Using a good meter I don't think I've ever seen 0 ohms.


----------



## macmikeman (Jan 23, 2007)

MechanicalDVR said:


> Using a good meter I don't think I've ever seen 0 ohms.


Every meter will have internal resistance. Every meter measuring resistance will have some sort of power supply method which will affect the end result reading. Once you start reaching higher ohms it won't matter much to the overall reading.


----------



## just the cowboy (Sep 4, 2013)

*Switch to voltage*

Switch your meter to volts and see if you have voltage, sure sounds like some low voltage induced in the lines.


----------



## lynes.nathan (Oct 24, 2012)

just the cowboy said:


> Switch your meter to volts and see if you have voltage, sure sounds like some low voltage induced in the lines.



I measured the voltage and I am getting 300 mV from neutral to ground.
This measurement was taken with the fluke 87V and the stray voltage adaptor. I am thinking this voltage is screwing up the resistance readings.


----------



## JRaef (Mar 23, 2009)

Neutral is a "current carrying conductor" and therefore required to be insulated. it is REFERENCED to ground, but the only place it should be at the exact same potential is at the bonding point. After that, because the Neutral wire is insulated, there will always be a resistance that you can measure when comparing it to ground at the receptacle, you are measuring the resistance OF the Neutral wire itself back to the bonding point, because from there on, it is an insulated conductor. Bottom line, measuring the resistance from G-N at a receptacle is interesting, but otherwise pointless information, unless maybe by comparison if you are LOOKING for a loose or disconnected N somewhere in the circuit.
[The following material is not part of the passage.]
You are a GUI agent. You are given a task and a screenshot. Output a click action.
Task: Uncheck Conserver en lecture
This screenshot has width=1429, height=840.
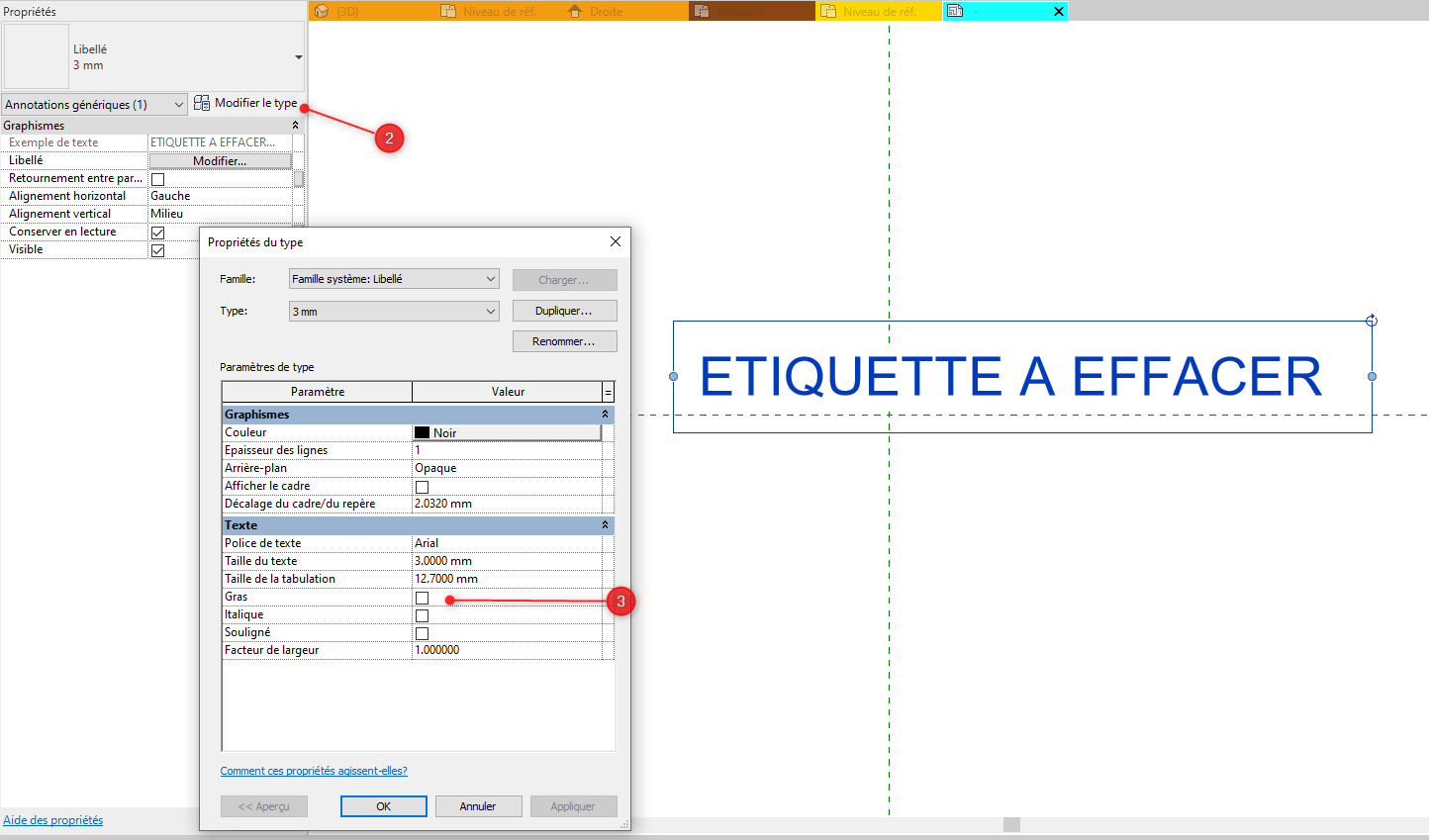[x=157, y=233]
The "phantom" voltages you are reading are likely induced from wires that are in close proximity to other live wires. The live wires have magnetic fields that expand and collapse around them 120 times per second and if another conductor is in those fields, it will have a voltage induced upon it. That's how a transformer and an AC induction motor work! In the case of parallel conductors, there is no real "turns ratio" to amplify anything, so the voltage potential it induces is very weak. Some meters will filter that out and not bother showing it to you, some won't. If you used something with a high impedance, like a Wiggy, it wouldn't ever register.


----------



## emtnut (Mar 1, 2015)

lynes.nathan said:


> I was replacing some receptacles in a apartment building and after I was done I decided to check the ground to neutral resistance at the receptacle. With the power still off and all loads not connected to the receptacles, the resistance value fluctuated like crazy. It would go from 30 ohms to 0 ohms and all in between. I checked another receptacle on another circuit and it did the same thing. I experienced this fluctuating resistance value on a fluke 87V meter and on a Klein tools MM1000. However, when I test with my Ideal Sure Test 61-165 it all tests ok. Any ideas what would cause this?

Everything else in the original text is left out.